Градус Уэджвуда

Поделись знанием:
Перейти к: навигация, поиск

Градус Уэджвуда — единица измерения температуры в температурной шкале, которая использовалась для измерения температуры выше точки кипения ртути — 356 °C (673 °F). Шкала и связанный метод измерения были предложены знаменитым английским художником-керамистом и дизайнером Джозайей Уэджвудом в XVIII веке. Измерение температуры по шкале Уэджвуда основано на измерении величины усадки глины при нагревании, путём сравнения длины нагретых и холодных глиняных цилиндров. Ноль по шкале Уэджвуда соответствует 580,8 °C (1077,5 °F), от него шкала была градуирована на 240 градусов до отметки 54 °C (130 °F). Принцип измерения и числовые характеристики шкалы Уэджвуда впоследствии были признаны неточными и вышли из употребления.

### ВАШИ ЗАДАНИЯ
a – Скопируйте без изменений фрагмент статьи о градусе Уэджвуда, начиная со слов «Градус Уэджвуда — единица» и продолжая вплоть до слов «вышли из употребления.».
b – Приведите продолжение статьи о градусе Уэджвуда, начав сразу после её последнего предложения.
Материалы, помещённые после текста, здесь не используются.

### РАЗДЕЛ НАБОРА ДАННЫХ
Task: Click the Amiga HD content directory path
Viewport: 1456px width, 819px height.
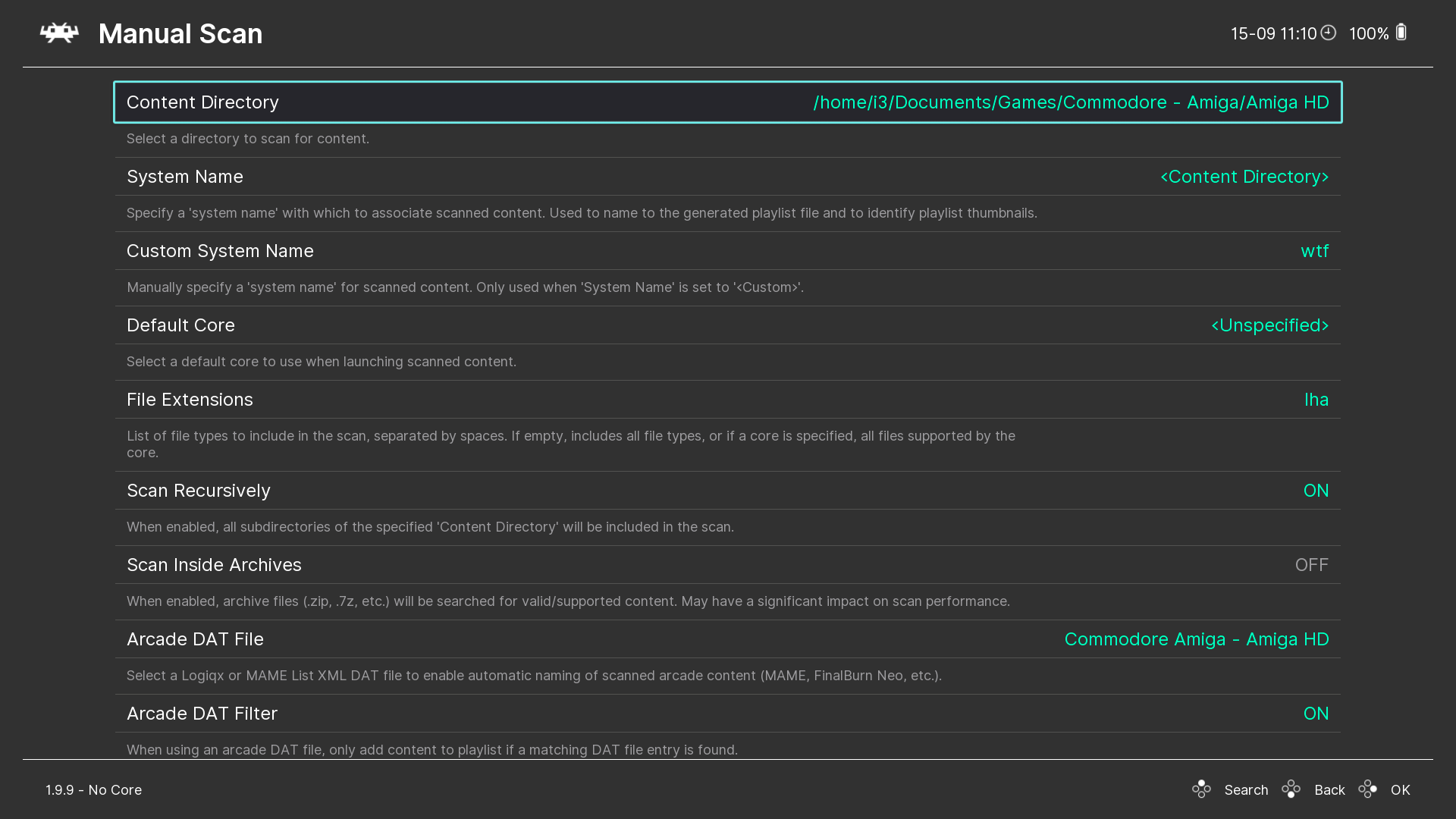Action: coord(1071,102)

### ОТВЕТЫ
a –
Градус Уэджвуда — единица измерения температуры в температурной шкале, которая использовалась для измерения температуры выше точки кипения ртути — 356 °C (673 °F). Шкала и связанный метод измерения были предложены знаменитым английским художником-керамистом и дизайнером Джозайей Уэджвудом в XVIII веке. Измерение температуры по шкале Уэджвуда основано на измерении величины усадки глины при нагревании, путём сравнения длины нагретых и холодных глиняных цилиндров. Ноль по шкале Уэджвуда соответствует 580,8 °C (1077,5 °F), от него шкала была градуирована на 240 градусов до отметки 54 °C (130 °F). Принцип измерения и числовые характеристики шкалы Уэджвуда впоследствии были признаны неточными и вышли из употребления.

b –
История метода

С помощью обычного ртутного термометра можно измерять температуру только до точки кипения ртути — 356 °С, что неприемлемо для многих технологических процессов, в частности в производстве керамики, стеклоделии и металлургии. Британский керамист и предприниматель Джозайя Уэджвуд в связи с этим разработал свой метод и шкалу для измерения температуры в печах[1]. Поначалу метод и устройства Уэджвуда получили широкое распространение, но после изобретения точных пирометров, например пирометра Джона Даниэля в 1830 году, вышли из употребления[2].

В 1782 году Уэджвуд соорудил устройство для измерения температуры (пирометр), который представлял собой два глиняных цилиндра с металлическими пластинами, наклонёнными под небольшим углом, со шкалой, разделённой на 240 частей. Цилиндр без подогрева соответствовал нулевой температуре. Второй цилиндр после отжига глины сжимался и по степени его сжатия можно было определить температуру[3][4].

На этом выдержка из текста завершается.